Derek obviously isn't pulling his weight...

I tend not to type in Scots-English. :lol:

I have plenty of Scots drinking storys.

Last week I was in Glesga for the Champs league Final and ended up half cut in the middle o' Govan. We wandered into some auld blokes pub, drunk about six hoafs, then went over tae a bear-pit - orange wa's, cunts praising the Queen and moaning aboot tattie munchers. After orders aboot six pints o' camel pish we retired to the cosy lounge and drunk until we needed mair oot o date pish watar. I headed intae the main bar and said whit I was efter, and after aboot 30 seconds some blue-nose cunt was asking me if i had any green blood in me. I told him ma mither was irish and he started acting the big man. Luckily all the green blood is stained with orange so after aboot another two meenits, he's realised i'm fae the good side of belfast and he's ordered me another drink. Lang story short, never ever go drinkin in govan if you might be mistaken for a tattie muncher. Some bloke gets twatted there every night for being in the wrong cuntin place.

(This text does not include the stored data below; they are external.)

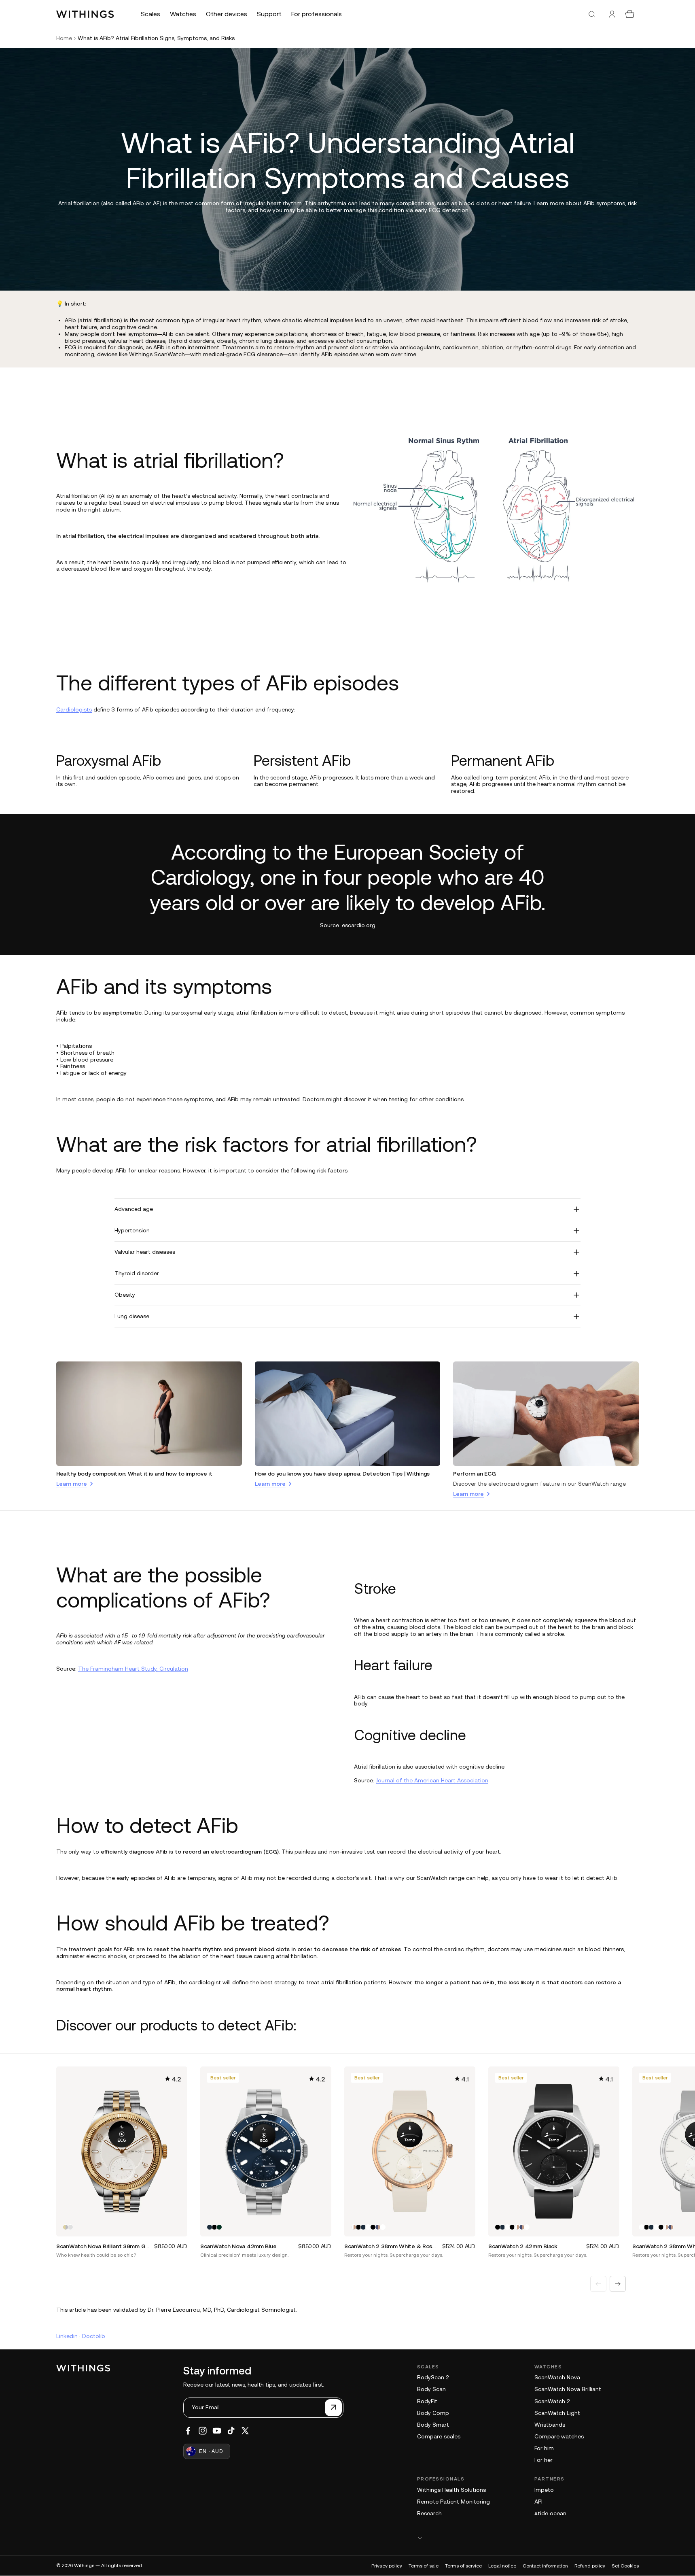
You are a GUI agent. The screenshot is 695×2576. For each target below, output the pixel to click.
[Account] (612, 14)
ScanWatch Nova (557, 2377)
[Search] (592, 14)
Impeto (544, 2490)
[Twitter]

I just tend not to relate such tales because I don't think anyone can really identify with them. American culture is so Universal we all get it, but you can't understand Scotland until you've really been here.
 
All these stories remind me of last Halloween... I began mixing drinks at a party... and not normal mixes. Shit like Rum + Vodka + Half a cheap beer.

This picture should sum it up:

17910471_l.jpg


I'm told I was able to talk back a bit at that point... Guess I puked all over myself later, heh.

This picture is Epic!

(right click - save to hard drive)
 
God damn, all of you had worse blackouts then I did. *cringes*

What was yours like?

Oh, and cheers Derek for completely rubbishing any post I may've made whereby the wandering narrative in mah heed overtakes mah typing intentions. Basturt. :p
 
Damn, Eric, you barely missed the tub in Mokena. :lol:

Cara, I'm sure Hollywood has done plenty to deserve the vomit you unleashed upon them.

Also, as an interesting point, my native redneck accent overpowers my "college" voice when I'm intoxicated. I imagine it's glorious.
 
For some strange reason when I'm sloshed, I just love bathtubs.
I don't know why, but I do as well.
I used to turn on the shower as well. But in the past couple of years, I try to control myself enough to either refrain from doing so, or at least make it a cold shower. Sleeping for 5 hours with the shower running is not the greatest idea.